Art talk atau diskusi seni mengetengahkan pembicara dari ISI Yogyakarta yakni Prof. Drs M. Dwi Marianto, Ph.D., (Contemporary Bio Art),  Dr. Mikke Susanto,  M.A., (Soekarno and Indonesian Art : A Patronage) dan Dr. Timbul Raharjo,  M.Sn (Indonesian Craft : Art and Spirit of Life).  Adapun agenda pameran seninya mengetengahkan 30 an peserta dari kedua universitas yang diresmikan oleh Duta Besar Indonesia, Presiden Universitas Silpakorn serta Wakil Presiden. Pameran ini bertajuk “LOCAL 4GLOBAL: Seni di era 4.0”,  diadakan di galeri kampus Silpakorn University, Bangkok, Thailand 28 – 30 Oktober 2019.

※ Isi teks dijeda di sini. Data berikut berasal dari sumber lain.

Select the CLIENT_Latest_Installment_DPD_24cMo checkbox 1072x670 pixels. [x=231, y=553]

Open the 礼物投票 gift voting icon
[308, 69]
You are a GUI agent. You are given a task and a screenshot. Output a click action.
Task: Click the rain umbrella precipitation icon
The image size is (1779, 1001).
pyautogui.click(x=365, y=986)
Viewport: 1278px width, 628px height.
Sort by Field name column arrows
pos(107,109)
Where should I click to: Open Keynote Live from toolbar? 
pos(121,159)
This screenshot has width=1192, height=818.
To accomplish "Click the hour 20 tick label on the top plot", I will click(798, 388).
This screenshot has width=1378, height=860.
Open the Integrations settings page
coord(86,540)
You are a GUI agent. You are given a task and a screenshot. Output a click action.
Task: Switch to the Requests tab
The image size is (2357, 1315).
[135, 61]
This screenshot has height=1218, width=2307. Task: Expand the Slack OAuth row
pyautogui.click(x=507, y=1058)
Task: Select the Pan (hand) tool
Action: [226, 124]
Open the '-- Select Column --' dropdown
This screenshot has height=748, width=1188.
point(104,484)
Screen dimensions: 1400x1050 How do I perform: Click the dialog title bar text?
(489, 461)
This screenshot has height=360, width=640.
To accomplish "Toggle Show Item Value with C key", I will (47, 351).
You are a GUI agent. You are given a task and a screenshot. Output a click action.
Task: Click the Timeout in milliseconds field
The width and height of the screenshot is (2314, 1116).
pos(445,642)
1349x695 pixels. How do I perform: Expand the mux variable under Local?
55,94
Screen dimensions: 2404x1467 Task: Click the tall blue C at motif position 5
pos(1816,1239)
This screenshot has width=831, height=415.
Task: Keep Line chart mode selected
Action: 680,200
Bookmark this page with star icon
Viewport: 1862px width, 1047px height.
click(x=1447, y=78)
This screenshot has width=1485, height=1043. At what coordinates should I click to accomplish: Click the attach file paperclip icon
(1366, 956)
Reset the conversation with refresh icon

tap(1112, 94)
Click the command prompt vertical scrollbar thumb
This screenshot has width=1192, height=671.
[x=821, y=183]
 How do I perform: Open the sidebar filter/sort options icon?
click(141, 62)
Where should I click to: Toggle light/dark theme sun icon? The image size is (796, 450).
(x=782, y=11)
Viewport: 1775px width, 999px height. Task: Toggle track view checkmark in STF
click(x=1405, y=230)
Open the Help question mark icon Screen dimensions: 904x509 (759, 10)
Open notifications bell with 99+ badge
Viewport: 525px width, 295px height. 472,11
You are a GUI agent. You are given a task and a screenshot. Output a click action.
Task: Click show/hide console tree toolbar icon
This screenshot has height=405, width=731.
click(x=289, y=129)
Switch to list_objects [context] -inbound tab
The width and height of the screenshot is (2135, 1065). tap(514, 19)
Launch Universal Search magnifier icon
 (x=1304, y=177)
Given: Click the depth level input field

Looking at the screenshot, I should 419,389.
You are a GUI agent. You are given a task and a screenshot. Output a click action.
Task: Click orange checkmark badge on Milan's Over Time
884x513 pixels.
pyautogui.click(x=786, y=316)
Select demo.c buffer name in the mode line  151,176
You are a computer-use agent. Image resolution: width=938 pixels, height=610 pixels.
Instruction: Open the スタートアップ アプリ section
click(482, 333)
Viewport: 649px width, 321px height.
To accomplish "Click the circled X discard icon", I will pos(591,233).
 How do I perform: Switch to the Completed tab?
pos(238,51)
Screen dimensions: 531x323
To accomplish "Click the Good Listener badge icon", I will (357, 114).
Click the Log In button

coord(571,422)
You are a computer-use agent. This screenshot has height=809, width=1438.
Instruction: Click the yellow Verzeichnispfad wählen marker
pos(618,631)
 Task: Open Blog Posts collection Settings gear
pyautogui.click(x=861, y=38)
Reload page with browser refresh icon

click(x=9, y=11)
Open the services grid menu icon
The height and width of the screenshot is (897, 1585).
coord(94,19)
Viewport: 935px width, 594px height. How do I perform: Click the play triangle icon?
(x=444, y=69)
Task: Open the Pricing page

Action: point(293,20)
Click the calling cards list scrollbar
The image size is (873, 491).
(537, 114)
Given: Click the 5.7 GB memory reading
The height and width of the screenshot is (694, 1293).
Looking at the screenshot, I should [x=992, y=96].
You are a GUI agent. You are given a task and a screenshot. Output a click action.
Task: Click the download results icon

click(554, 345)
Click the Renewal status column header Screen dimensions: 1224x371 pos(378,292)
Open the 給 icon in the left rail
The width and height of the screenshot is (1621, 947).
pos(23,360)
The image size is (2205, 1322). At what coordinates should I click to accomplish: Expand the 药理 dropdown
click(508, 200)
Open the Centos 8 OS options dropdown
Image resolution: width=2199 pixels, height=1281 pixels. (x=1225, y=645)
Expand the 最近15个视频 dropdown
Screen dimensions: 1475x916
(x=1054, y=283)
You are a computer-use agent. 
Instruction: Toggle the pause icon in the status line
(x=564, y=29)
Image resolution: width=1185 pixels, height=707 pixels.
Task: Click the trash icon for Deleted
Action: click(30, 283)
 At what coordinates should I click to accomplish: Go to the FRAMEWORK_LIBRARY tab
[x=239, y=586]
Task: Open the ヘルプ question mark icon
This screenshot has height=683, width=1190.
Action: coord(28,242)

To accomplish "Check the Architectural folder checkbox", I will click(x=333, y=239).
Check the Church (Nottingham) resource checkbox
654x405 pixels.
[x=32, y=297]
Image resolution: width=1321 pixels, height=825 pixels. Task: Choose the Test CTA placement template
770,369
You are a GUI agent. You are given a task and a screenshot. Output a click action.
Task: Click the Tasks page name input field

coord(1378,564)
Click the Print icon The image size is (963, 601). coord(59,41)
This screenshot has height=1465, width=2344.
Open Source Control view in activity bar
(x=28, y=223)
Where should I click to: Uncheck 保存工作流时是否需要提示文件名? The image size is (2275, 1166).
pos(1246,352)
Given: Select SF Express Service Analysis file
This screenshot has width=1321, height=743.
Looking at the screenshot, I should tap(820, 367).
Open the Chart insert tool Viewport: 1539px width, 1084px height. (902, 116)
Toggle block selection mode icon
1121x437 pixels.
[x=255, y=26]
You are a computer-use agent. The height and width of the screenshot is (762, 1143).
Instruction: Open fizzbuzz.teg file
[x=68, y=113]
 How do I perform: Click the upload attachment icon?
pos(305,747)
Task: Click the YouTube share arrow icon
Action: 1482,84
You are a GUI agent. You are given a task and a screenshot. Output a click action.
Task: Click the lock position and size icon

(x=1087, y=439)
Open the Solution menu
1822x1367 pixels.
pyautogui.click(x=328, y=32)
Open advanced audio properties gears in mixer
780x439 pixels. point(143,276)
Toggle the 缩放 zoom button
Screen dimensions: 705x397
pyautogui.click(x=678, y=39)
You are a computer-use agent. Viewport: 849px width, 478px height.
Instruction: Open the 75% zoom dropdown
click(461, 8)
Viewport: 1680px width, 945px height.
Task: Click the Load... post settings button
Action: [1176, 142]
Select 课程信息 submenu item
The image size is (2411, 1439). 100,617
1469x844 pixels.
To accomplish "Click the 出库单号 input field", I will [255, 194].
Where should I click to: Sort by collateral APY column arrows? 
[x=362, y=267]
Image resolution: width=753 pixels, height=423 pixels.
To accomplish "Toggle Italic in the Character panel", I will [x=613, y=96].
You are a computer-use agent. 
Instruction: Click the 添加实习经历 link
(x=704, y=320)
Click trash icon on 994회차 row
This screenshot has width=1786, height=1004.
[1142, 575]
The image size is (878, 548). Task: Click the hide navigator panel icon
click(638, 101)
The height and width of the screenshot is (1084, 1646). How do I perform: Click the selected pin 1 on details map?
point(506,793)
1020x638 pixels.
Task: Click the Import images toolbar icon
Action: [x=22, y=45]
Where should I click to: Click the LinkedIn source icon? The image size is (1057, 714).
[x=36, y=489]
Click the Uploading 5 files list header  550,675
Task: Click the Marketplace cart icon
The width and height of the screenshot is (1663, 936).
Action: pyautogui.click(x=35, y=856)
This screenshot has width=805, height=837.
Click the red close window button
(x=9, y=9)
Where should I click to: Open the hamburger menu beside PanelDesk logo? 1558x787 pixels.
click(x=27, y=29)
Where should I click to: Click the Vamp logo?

Kegiatan dilanjutkan dengan forum akademik untuk Dekan, Pembantu dekan dan Ketua Jurusan FSR ISI Yogyakarta dengan Para Pejabat di Universitas Silpakorn. Selain itu pada tanggal 29 Oktober 2019 diadakan workshop diadakan di Nakornpathorn, yang meliputi;

  • Workshop 1: Teknik Batik pada Kulit dan Batok Kelapa Oleh Dr. Yulriawan Daftri dan Ms. Toyibah, M.Sn dan Ketua Jurusan Kerajinan dan Ketua Program Studi Batik Fashion
  • Workshop 2: Membuat Seni dengan Teknik Pengelasan Oleh Lutse Lambert D.M., M.Sn. dan Ketua Jurusan Seni Rupa
  • Workshop 3: Menggambar Karikatur Kehidupan dengan Cara yang Menyenangkan Oleh Indiria Maharsi, M.Sn. dan Ketua Program Studi Desain Komunikasi Visual
  • Workshop 4: Menemukan Vaksin untuk Merombak Rumah Warisan yang Menakutkan Oleh Mr. Setyo Budi Astanto, M.Sn. Kuliah Program Studi Desain Interior

Secara umum, pameran ini mengetengahkan pertautan berbagai khasanah, antara lain kerjasama antar lembaga pendidikan, proses kreatif sebagai sarana pengenalan diri, citra Timur, dan lintas sektor geo-seni khususnya di Asia Tenggara. Indonesia, lebih khusus Jawa (dimana Yogya sebagai entri) secara historis memiliki kedekatan dengan sejarah tradisi Thailand. Dalam periodisasi sejarah, kehidupan seni era Neolitikum di Asia Tenggara telah hidup sejak tahun 200 SM. Munculnya pengaruh Hindu sebagai kebudayaan besar secara simultan terjadi pada tahun 200-an Masehi, khususnya di Jawa, Kamboja, dan Siam.

Judul pameran “4G” ini juga dapat dimetaforkan dengan hal yang sedang kontekstual, bahwa teknologi yang kini tengah berkembang dalam budaya komunikasi virtual kita masih banyak menggunakan teknologi berbasis 4G.

Melalui pameran ini, keduanya dimungkinkan menjadi tulang punggung kerja kreatif di masa depan untuk mewarnai dunia seni. Kerjasama antara Yogyakarta dan Bangkok menyimpan makna bukan semata pertukaran budaya, namun juga memberi contoh bagi yang lain untuk saling bersinergi. Tujuannya untuk membentuk pribadi yang kuat, karya seni yang berkualitas, dan mengikrarkan citra pendidikan seni yang khas di wilayah Asia Tenggara.

Kerjasama ini juga berfungsi untuk kembali menyelami makna kita sebagai oang Timur yang sadar atas perkembangan global. Timur bukan hanya sebagai penanda arah mata angin, namun juga bermakna tentang estetika yang mengarah pada sumbu manusia, alam dan Tuhan. Karya yang bertumpu pula pada kebajikan, kebenaran, dan kebagusan yang dimediasi oleh teknologi 4.0. Konsep semacam ini perlu terus disosialisasikan dalam setiap produk kreatif akademis. Agar seni tetap bermanfaat bagi umat manusia seluruh dunia.